There are dogs fighting; dogs playing - which looks much the same as fighting to the nervous passer-by; dogs on no leads suddenly darting across the path; dogs on leads so long that there's no way around them. There are some dogs that run around your legs in circles and others that run alongside you (although it must be said that even I found it funny when a confused-looking greyhound tried to slow itself to my glacial pace). Perhaps if I get them to run behind me I can go from couch to 5km in just one session.

Not that I think dogs pay me any special attention. Other than the temporary inconvenience of being put out the back garden should I happen to visit their house, and a potential bruising of the ego should I cross the road to avoid walking by them as I regularly do, they're largely ambivalent to my hatred.

People are another story, however. In a hipster society, where there are dog cafes and office dogs, and an age of millennials, where dog ownership has replaced the impossible-to-attain home ownership as the proof of full-blown adulthood, pooches have attained powerful status.

Any slight on a person's dog, such as not wanting to pet it or not following its Instagram account, is considered a grave sin.

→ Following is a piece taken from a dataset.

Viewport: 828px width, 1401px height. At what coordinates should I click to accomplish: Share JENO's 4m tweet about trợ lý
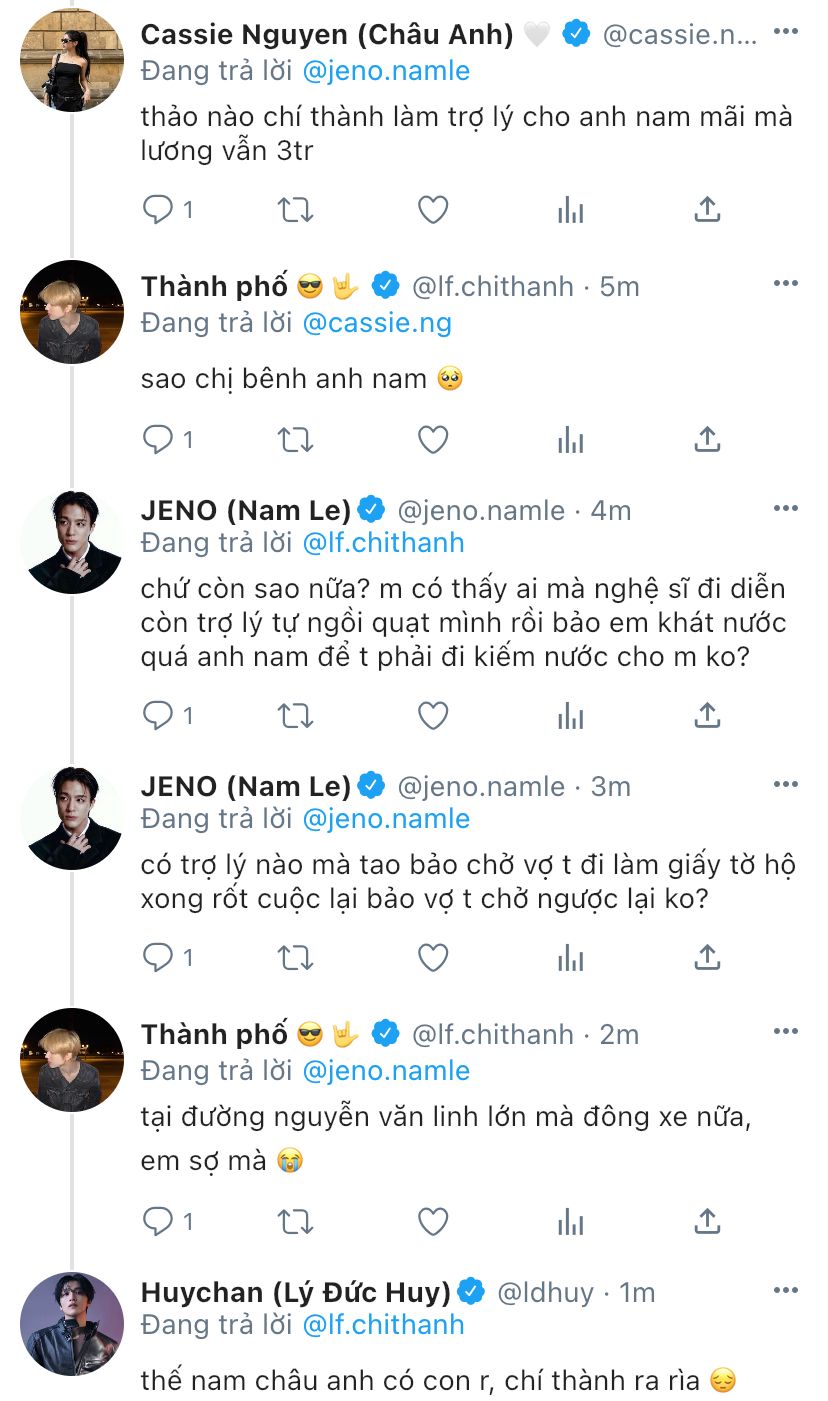[707, 715]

And while it's okay to openly say that you don't like children and to scoff at those who dote on theirs, to take the same attitude towards dogs is to be considered a freak. (Incidentally, I do like children and will happily coo over any baby photos you want to show me, no matter how boring. See, not a total monster!) A Trump voter or junior bondholder would sooner be embraced by most groups than someone with a distaste for dogs.

With some 20pc of the population now owning a pooch and more pup-friendly services popping up by the day, it would seem that Ireland's dog days are far from over. For a dog hater like me, the choices are stark - learn to love doggies, or exit by the dog-free (for now) airport.